Bitcoin Computer
Javascript Smart Contracts on Bitcoin
 
 
Simple Development
The Bitcoin Computer allows every web developer to write smart contracts in Javascript and run them on Bitcoin. There are many advantages to using Javascript: Developers can use a familiar language and their favorite tools. Entrepreneurs can hire from an abundance of experienced talent. The integration of smart contracts into web applications is seamless. Often the entire backend can be replaced by a smart contract which can vastly simplify web development.
The Bitcoin Computer is a Turing complete smart contract engine. It enables NFTs, fungible tokens, auctions, exchanges, stable coins, chats, games, business applications, and social networks on Bitcoin.
Low Fees
The limiting factor in smart contract development is usually the high mining fee. These fees are charged for every computational step and for every memory update. On the Bitcoin Computer there is no such mining fee. This is because smart contracts are evaluated by the users as opposed to miners. The only fees that need to be paid is the block space required to encode the name of the function being called and its parameters. This is mostly less than a few cents.
For the first time it is possible to run compute and memory intense programs as smart contracts.
High Throughput
We aim to support BTC, LTC, DOGE, BCH, and BSV. Between these blockchains, the Bitcoin Computer will have a maximum throughput of over 300 transactions per second. If one of these blockchains scales exponentially with hardware improvements over time, the maximum throughput increases exponentially as well.
How it Works
Before Ethereum existed Bitcoin had support for tokens that were built on colored coin protocols. Colored coins allow users to encode updates to data structures in Bitcoin transactions. Other users can parse these transactions to recompute the latest state of the data structure. However the kinds of applications that can be built on a specific colored coins protocol is very limited because the supported updates are hard coded into the protocol. Only protocol developers can add support for additional data structures and updates which makes it hard to build tailored applications
The Bitcoin Computer is an improvement over previous colored coin protocol by supporting arbitrary user defined data types and updates. In fact, all computable updates can be encoded. This is achieved by exploiting a basic similarity between Bitcoin's transaction format and the way that data is maintained in computer hardware: memory cells can be simulated by unspent transaction outputs (utxos), when a memory cell is updated a Bitcoin transaction spends the utxo representing the old state of that memory cell and creates an utxo representing the new state.
The Bitcoin Computer creates a shared memory on the blockchain.

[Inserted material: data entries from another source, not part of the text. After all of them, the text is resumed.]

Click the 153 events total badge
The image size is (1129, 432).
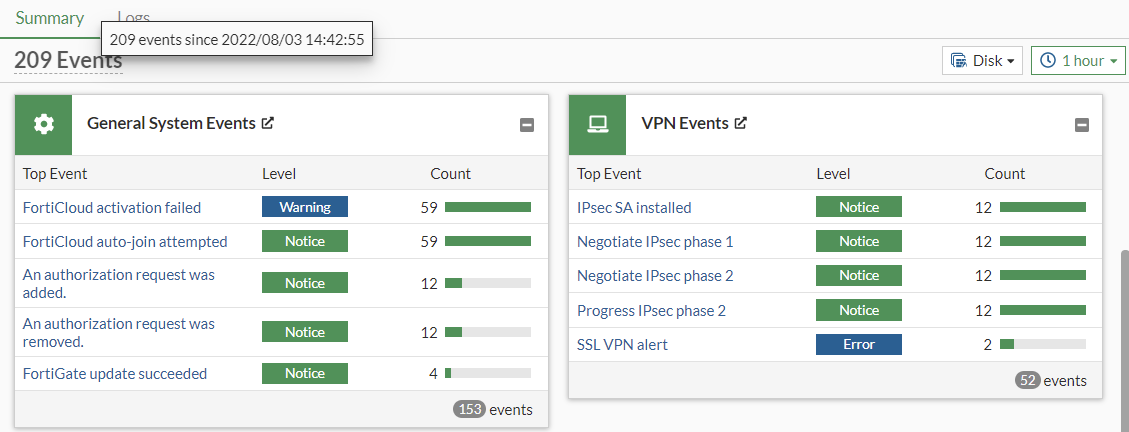(x=469, y=409)
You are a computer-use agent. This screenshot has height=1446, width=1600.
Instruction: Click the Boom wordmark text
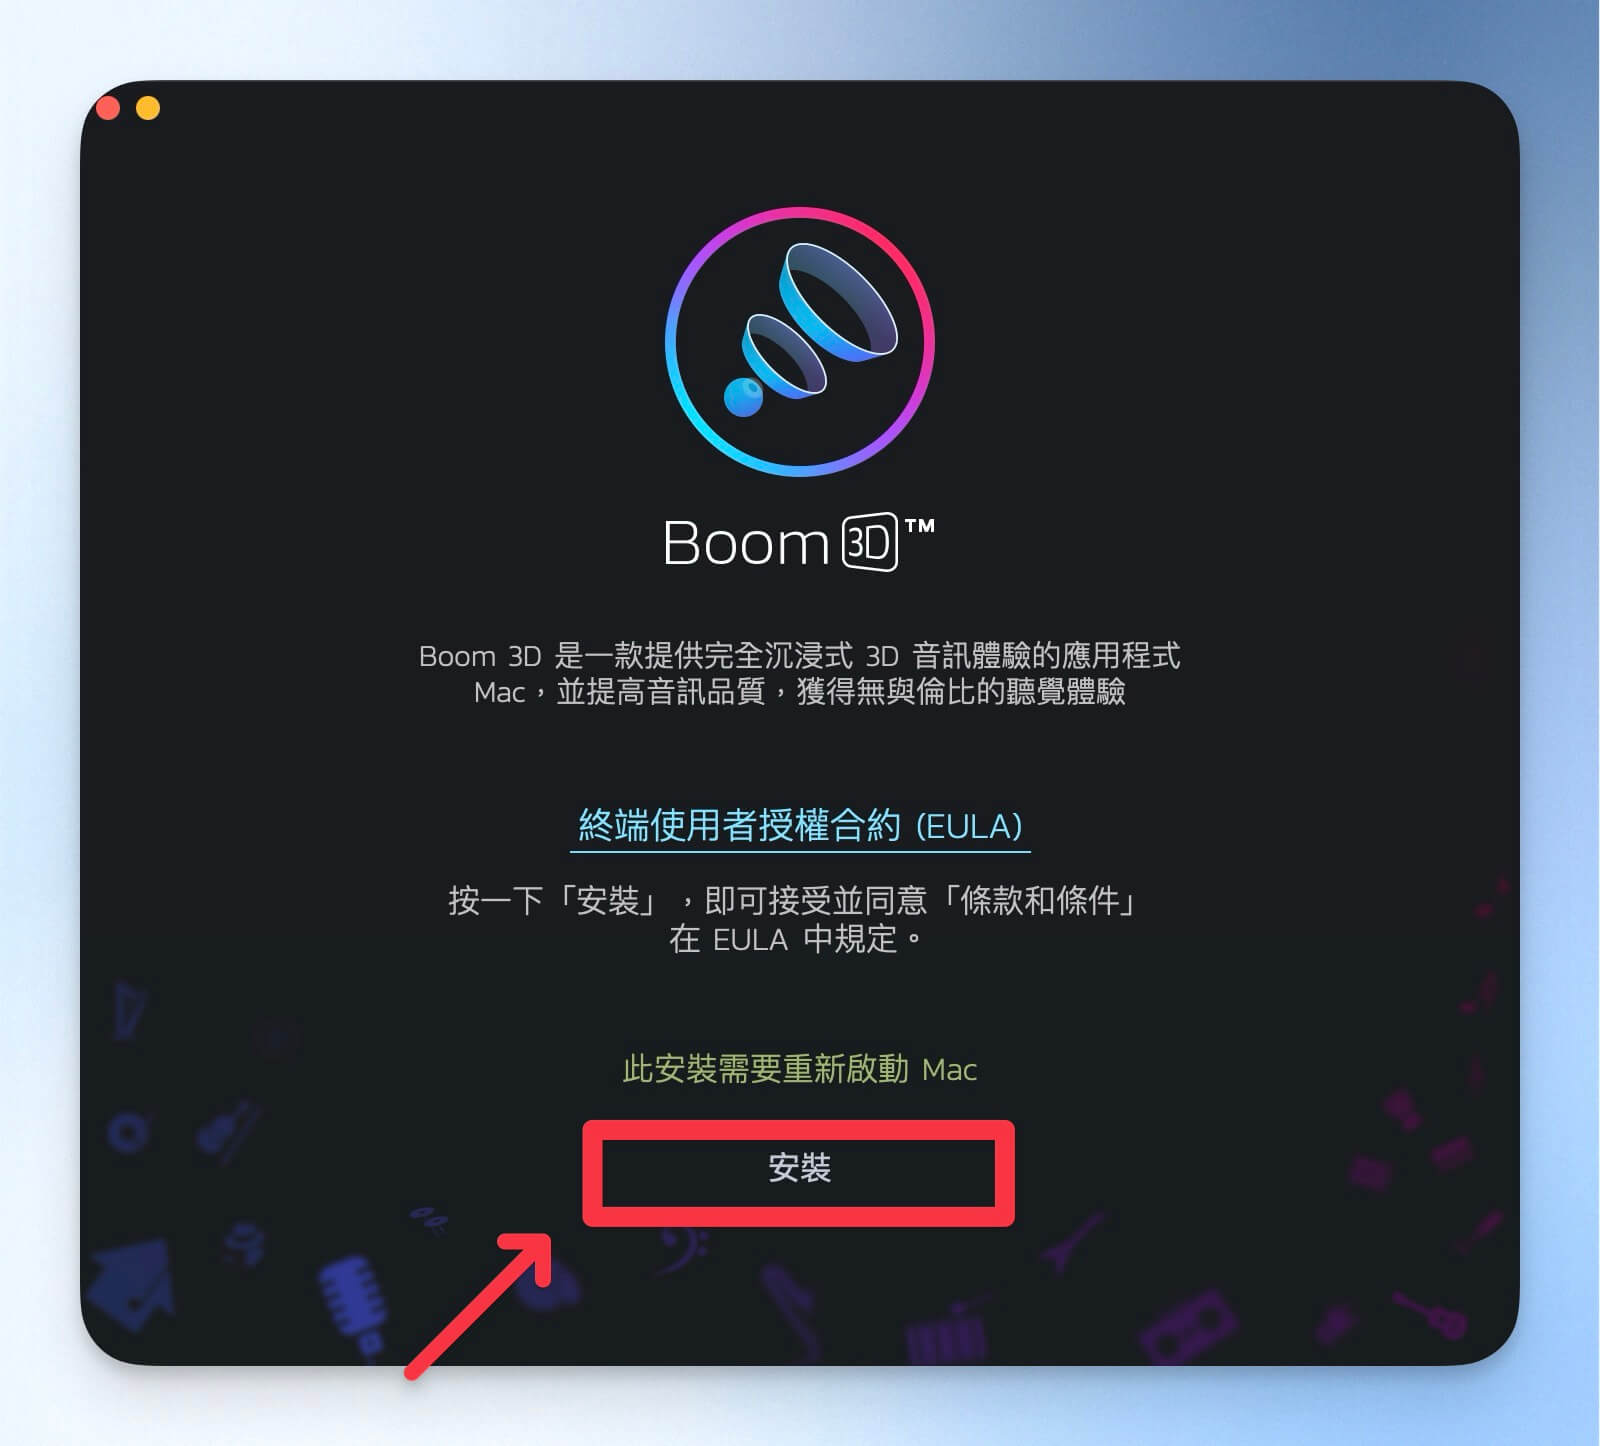point(746,544)
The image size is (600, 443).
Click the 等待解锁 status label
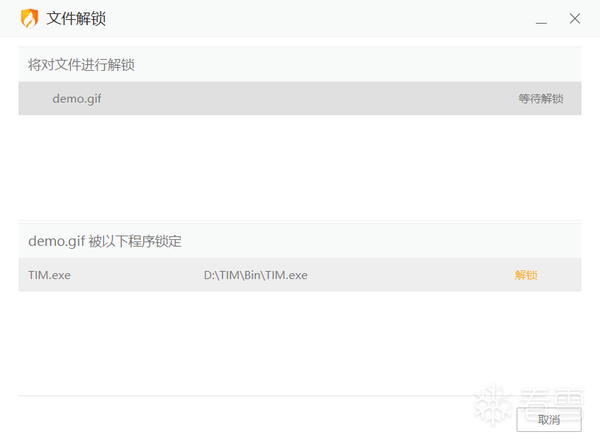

This utxo based memory can do things that normal memory cannot do: Utxos can store satoshis so that money can be stored in an atomic unit with data. Only users that can unlock the output script can spend a utxo. Thus the right to update data in the Bitcoin memory can also be restricted by Bitcoin Script. This leads to a natural notion of data ownership, enforced by Bitcoin's mining network.

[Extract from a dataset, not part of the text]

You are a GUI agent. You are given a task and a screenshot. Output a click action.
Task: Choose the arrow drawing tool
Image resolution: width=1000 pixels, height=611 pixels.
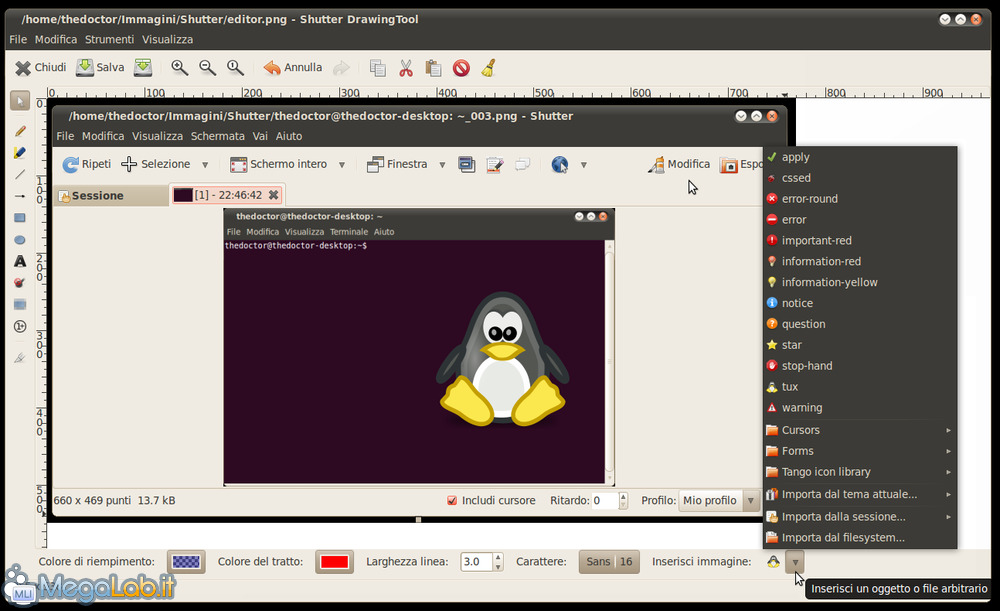tap(19, 196)
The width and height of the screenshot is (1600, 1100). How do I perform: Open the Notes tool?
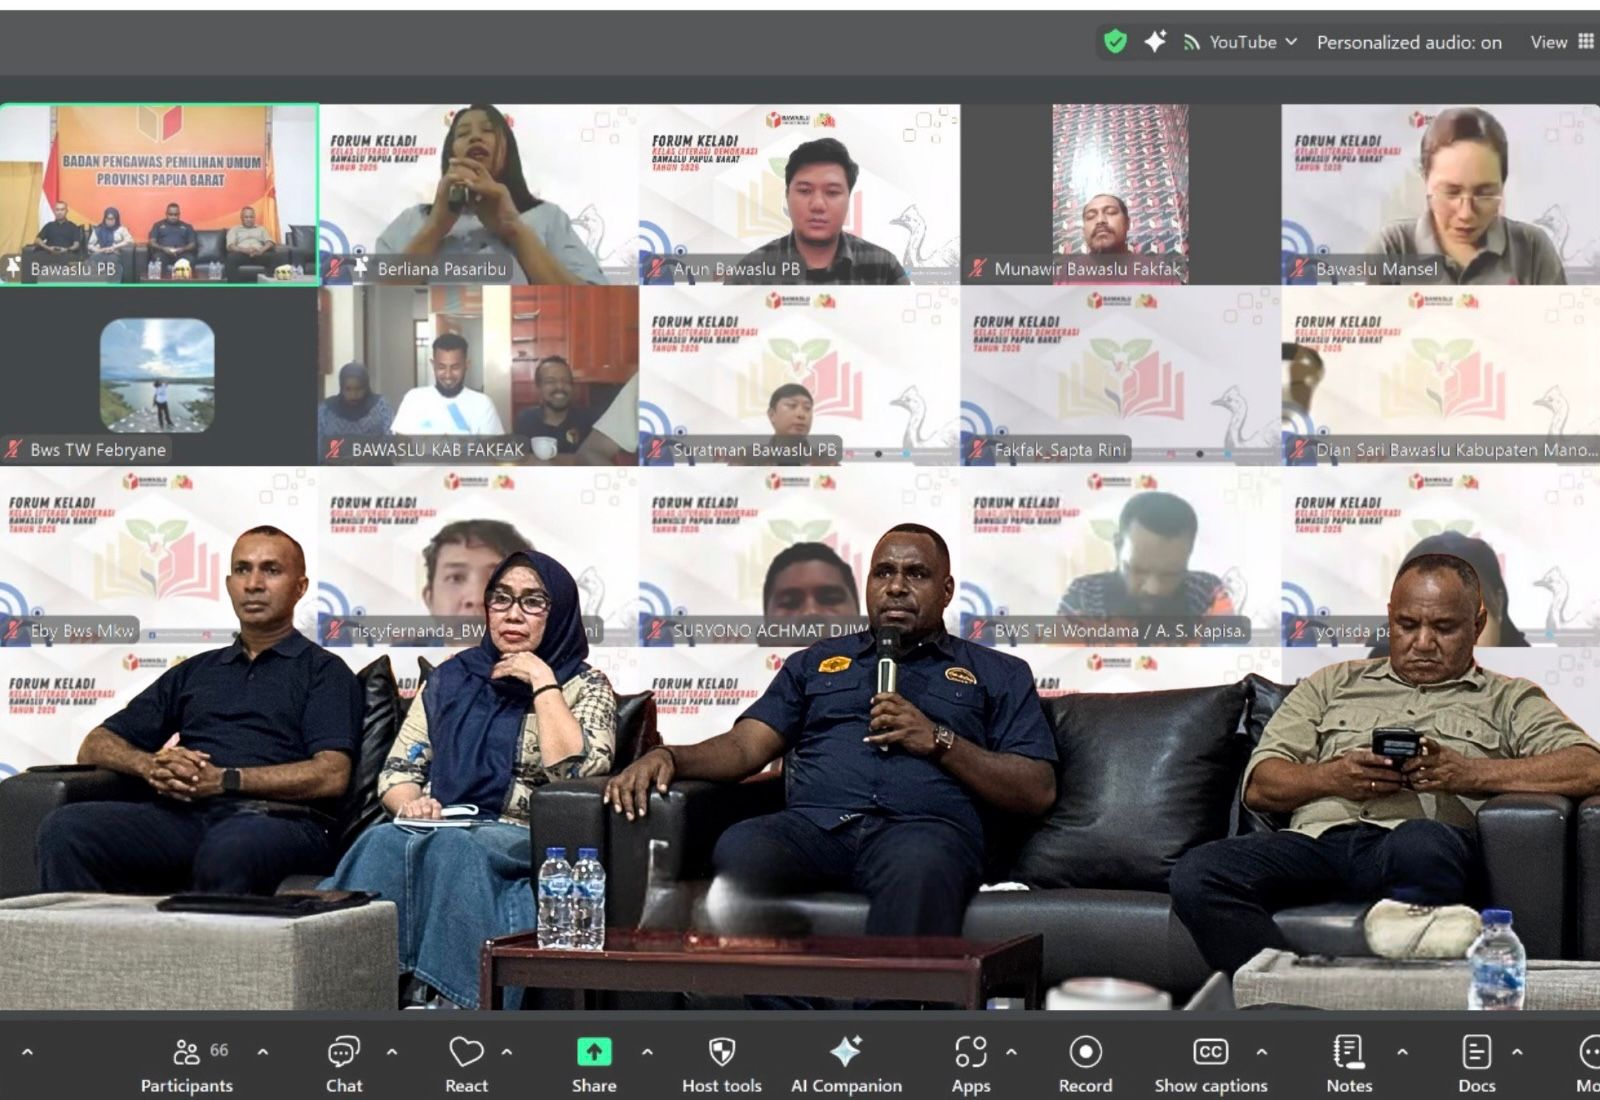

Data structures and updates are specified in Javascript. When a new object is created, a transaction encoding the class and the arguments to the constructor is broadcast. When a function is called, the name of the function as well as its parameters are stored as metadata on a transaction. Other users can parse the transactions and compute the latest state of the data structure, just like in a traditional colored coin.
The computation required to evaluate smart contracts is shifted from the most expensive computing devices (blockchains) to the cheapest ones (user hardware). Users do not consider electricity cost for computation, even when running demanding software like games. Client side validation enables arbitrary computation at a fixed cost. This is the biggest advantage of smart contracts on Bitcoin as it will make it possible to build all applications, even compute intense ones, as smart contracts.

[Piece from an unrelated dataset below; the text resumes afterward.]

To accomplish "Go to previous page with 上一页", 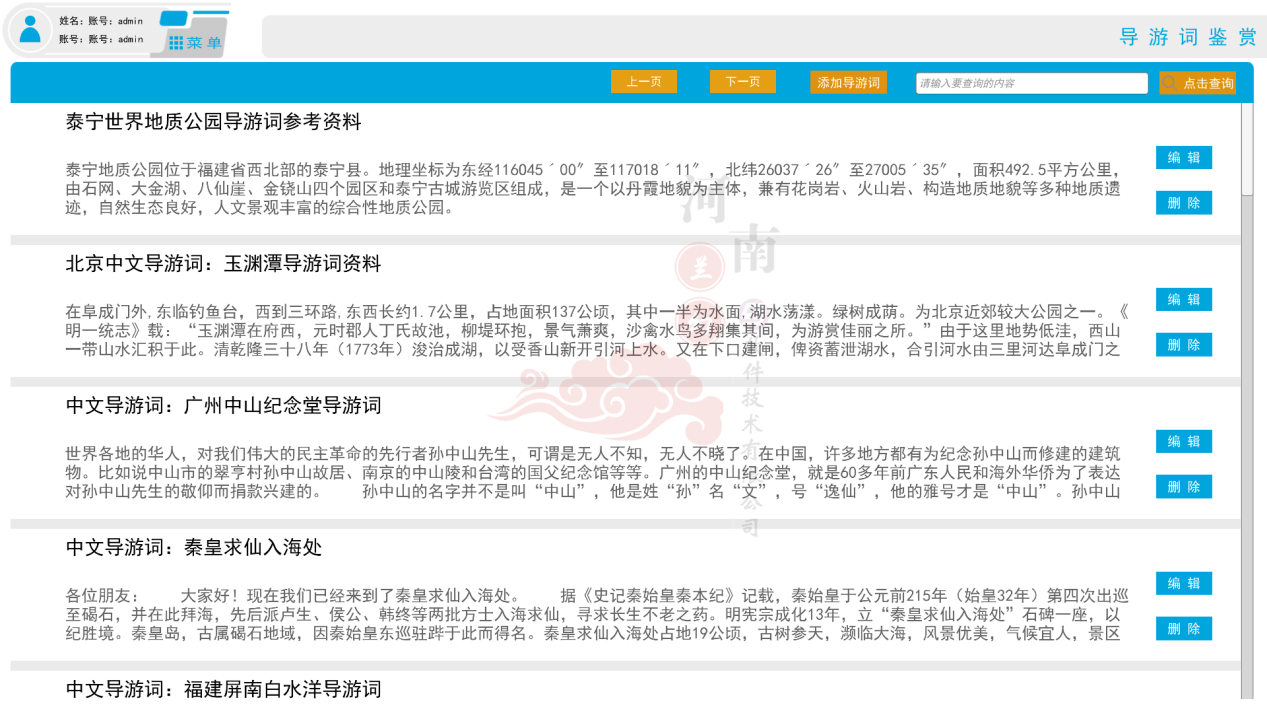I will pos(643,82).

Like for all colored coins, users only need to perform computation for objects they are interested in. This makes it possible for some users to run a smart contract that requires a supercomputer to evaluate without bothering other users.
Application development with the Bitcoin Computer can be compared to web development. The biggest difference is that (nested) Javascript objects can be persisted directly on the blockchain via the client side Bitcoin Computer library. This makes it possible to build any application without a backend just using Bitcoin. This has the potential to greatly reduce development costs because no dedicated backend team is needed.
Plus it's cool to run smart contracts on Bitcoin.